• _Items from a dataset_:
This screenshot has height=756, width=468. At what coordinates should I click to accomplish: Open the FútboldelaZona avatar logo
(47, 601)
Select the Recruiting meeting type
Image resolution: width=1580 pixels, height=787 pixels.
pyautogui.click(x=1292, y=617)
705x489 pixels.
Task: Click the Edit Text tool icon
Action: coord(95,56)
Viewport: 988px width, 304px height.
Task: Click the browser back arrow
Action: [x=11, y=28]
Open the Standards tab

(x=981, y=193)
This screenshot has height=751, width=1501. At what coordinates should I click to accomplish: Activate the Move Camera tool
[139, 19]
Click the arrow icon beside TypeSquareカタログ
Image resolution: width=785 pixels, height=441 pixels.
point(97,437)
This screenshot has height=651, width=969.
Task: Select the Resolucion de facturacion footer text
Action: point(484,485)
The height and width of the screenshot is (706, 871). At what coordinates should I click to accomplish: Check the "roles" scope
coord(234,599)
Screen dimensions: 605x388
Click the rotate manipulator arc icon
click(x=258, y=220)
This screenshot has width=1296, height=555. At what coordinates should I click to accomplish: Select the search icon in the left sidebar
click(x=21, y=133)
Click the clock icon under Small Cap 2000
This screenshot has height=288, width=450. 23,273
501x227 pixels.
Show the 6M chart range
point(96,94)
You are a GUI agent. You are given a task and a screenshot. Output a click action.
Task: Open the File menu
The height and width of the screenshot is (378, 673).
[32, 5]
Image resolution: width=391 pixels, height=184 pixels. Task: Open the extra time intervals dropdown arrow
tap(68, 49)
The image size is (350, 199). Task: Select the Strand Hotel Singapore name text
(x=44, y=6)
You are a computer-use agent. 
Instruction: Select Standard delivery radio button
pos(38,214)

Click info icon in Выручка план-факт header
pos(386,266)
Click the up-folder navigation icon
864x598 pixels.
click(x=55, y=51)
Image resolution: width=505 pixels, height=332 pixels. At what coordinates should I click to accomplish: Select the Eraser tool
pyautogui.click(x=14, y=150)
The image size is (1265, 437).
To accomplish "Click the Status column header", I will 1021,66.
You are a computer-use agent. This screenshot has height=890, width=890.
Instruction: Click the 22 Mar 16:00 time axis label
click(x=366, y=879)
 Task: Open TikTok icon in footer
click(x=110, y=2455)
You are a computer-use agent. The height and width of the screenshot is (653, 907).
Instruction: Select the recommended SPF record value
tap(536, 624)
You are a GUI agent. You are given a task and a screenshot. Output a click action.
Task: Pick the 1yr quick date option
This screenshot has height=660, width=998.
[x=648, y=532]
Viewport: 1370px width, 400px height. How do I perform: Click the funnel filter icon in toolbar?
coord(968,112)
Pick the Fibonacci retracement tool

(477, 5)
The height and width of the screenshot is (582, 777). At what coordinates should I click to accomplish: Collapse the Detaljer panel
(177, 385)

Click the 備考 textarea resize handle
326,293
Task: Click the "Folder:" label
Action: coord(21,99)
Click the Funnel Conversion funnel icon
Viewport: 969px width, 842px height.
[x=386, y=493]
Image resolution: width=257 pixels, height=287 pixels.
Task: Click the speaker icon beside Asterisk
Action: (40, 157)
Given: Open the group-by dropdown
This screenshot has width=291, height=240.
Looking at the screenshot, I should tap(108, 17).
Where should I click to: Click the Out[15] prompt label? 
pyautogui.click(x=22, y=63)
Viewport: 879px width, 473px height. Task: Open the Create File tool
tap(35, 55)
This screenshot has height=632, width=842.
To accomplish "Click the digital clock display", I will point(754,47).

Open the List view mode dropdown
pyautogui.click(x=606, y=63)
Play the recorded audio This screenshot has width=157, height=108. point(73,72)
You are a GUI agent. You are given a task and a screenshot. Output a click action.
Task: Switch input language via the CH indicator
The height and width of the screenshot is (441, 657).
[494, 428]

• _Exercise brief_:
Could you reproduce every record exactly as it appears?

• _Answer to this problem_:
This screenshot has height=756, width=468. At what coordinates should I click to accomplish: Open the FútboldelaZona avatar logo
(47, 601)
Select the Recruiting meeting type
Image resolution: width=1580 pixels, height=787 pixels.
pyautogui.click(x=1292, y=617)
705x489 pixels.
Task: Click the Edit Text tool icon
Action: coord(95,56)
Viewport: 988px width, 304px height.
Task: Click the browser back arrow
Action: [x=11, y=28]
Open the Standards tab

(x=981, y=193)
This screenshot has height=751, width=1501. At what coordinates should I click to accomplish: Activate the Move Camera tool
[139, 19]
Click the arrow icon beside TypeSquareカタログ
Image resolution: width=785 pixels, height=441 pixels.
point(97,437)
This screenshot has height=651, width=969.
Task: Select the Resolucion de facturacion footer text
Action: point(484,485)
The height and width of the screenshot is (706, 871). At what coordinates should I click to accomplish: Check the "roles" scope
coord(234,599)
Screen dimensions: 605x388
Click the rotate manipulator arc icon
click(x=258, y=220)
This screenshot has width=1296, height=555. At what coordinates should I click to accomplish: Select the search icon in the left sidebar
click(x=21, y=133)
Click the clock icon under Small Cap 2000
This screenshot has height=288, width=450. 23,273
501x227 pixels.
Show the 6M chart range
point(96,94)
You are a GUI agent. You are given a task and a screenshot. Output a click action.
Task: Open the File menu
The height and width of the screenshot is (378, 673).
[32, 5]
Image resolution: width=391 pixels, height=184 pixels. Task: Open the extra time intervals dropdown arrow
tap(68, 49)
The image size is (350, 199). Task: Select the Strand Hotel Singapore name text
(x=44, y=6)
You are a computer-use agent. 
Instruction: Select Standard delivery radio button
pos(38,214)

Click info icon in Выручка план-факт header
pos(386,266)
Click the up-folder navigation icon
864x598 pixels.
click(x=55, y=51)
Image resolution: width=505 pixels, height=332 pixels. At what coordinates should I click to accomplish: Select the Eraser tool
pyautogui.click(x=14, y=150)
The image size is (1265, 437).
To accomplish "Click the Status column header", I will 1021,66.
You are a computer-use agent. This screenshot has height=890, width=890.
Instruction: Click the 22 Mar 16:00 time axis label
click(x=366, y=879)
 Task: Open TikTok icon in footer
click(x=110, y=2455)
You are a computer-use agent. The height and width of the screenshot is (653, 907).
Instruction: Select the recommended SPF record value
tap(536, 624)
You are a GUI agent. You are given a task and a screenshot. Output a click action.
Task: Pick the 1yr quick date option
This screenshot has height=660, width=998.
[x=648, y=532]
Viewport: 1370px width, 400px height. How do I perform: Click the funnel filter icon in toolbar?
coord(968,112)
Pick the Fibonacci retracement tool

(477, 5)
The height and width of the screenshot is (582, 777). At what coordinates should I click to accomplish: Collapse the Detaljer panel
(177, 385)

Click the 備考 textarea resize handle
326,293
Task: Click the "Folder:" label
Action: coord(21,99)
Click the Funnel Conversion funnel icon
Viewport: 969px width, 842px height.
[x=386, y=493]
Image resolution: width=257 pixels, height=287 pixels.
Task: Click the speaker icon beside Asterisk
Action: (40, 157)
Given: Open the group-by dropdown
This screenshot has width=291, height=240.
Looking at the screenshot, I should tap(108, 17).
Where should I click to: Click the Out[15] prompt label? 
pyautogui.click(x=22, y=63)
Viewport: 879px width, 473px height. Task: Open the Create File tool
tap(35, 55)
This screenshot has height=632, width=842.
To accomplish "Click the digital clock display", I will point(754,47).

Open the List view mode dropdown
pyautogui.click(x=606, y=63)
Play the recorded audio This screenshot has width=157, height=108. point(73,72)
You are a GUI agent. You are given a task and a screenshot. Output a click action.
Task: Switch input language via the CH indicator
The height and width of the screenshot is (441, 657).
[494, 428]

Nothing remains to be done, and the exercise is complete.